Matheson, the only remaining leader of the moderate Democratic caucus known as the Blue Dog Coalition, had said before the general election that he would consider not supporting Pelosi for speaker had the Democrats kept control of the House. Now that the GOP has cut down the Democrats ranks — picking up 60-plus seats in the election — Matheson said Pelosi needs to go.

"This was not an average election. This was a statistically extraordinary outcome and, again, I think it calls for a shake-up," said Matheson, who faced a glut of Matheson=Pelosi signs during his campaign.

The congressman, elected to a sixth term on Tuesday, said that the election bloodbath is partially the fault of Pelosi's lack of focus on the economy and jobs in early 2008, a point that earned voters' anger.

"It's not that we can't walk and chew gum at the same time and look at more than one issue," Matheson said. "I'm just saying the focus became, for example, cap-and-trade [legislation] the first several months of the new Congress when we're going into the deepest recession since the 1930s. I think there's a disconnect there in terms of what the public was focused on and what Congress was focused on."
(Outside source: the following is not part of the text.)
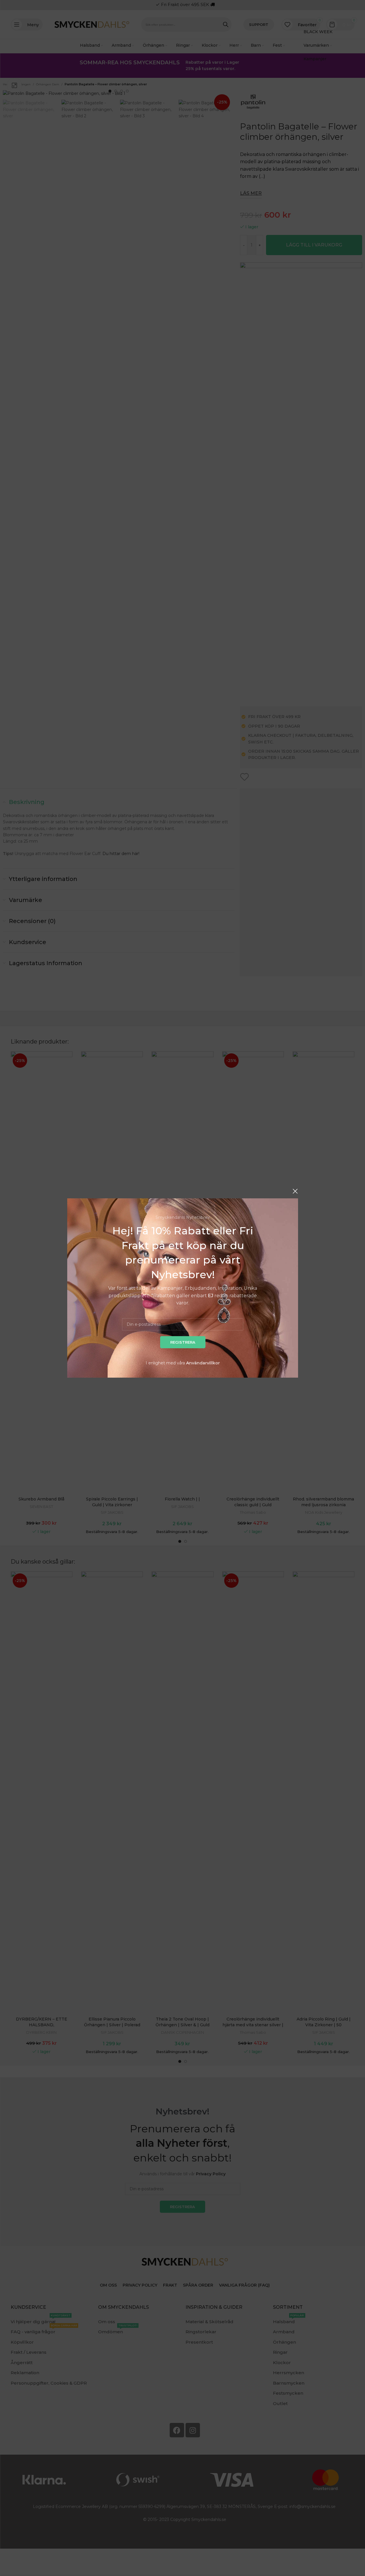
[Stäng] (295, 1191)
Matheson says he doesn't yet know who he will support for minority leader or other top jobs in his caucus but that he doesn't have plans to seek any leadership role himself.

On the other side of the aisle, Rep. Rob Bishop said this election was a repudiation of Pelosi's leadership style and the ideas she pushed during her four years as speaker.

"If that isn't what the Democrats do, I would be highly surprised," Bishop said of replacing the Democratic leader.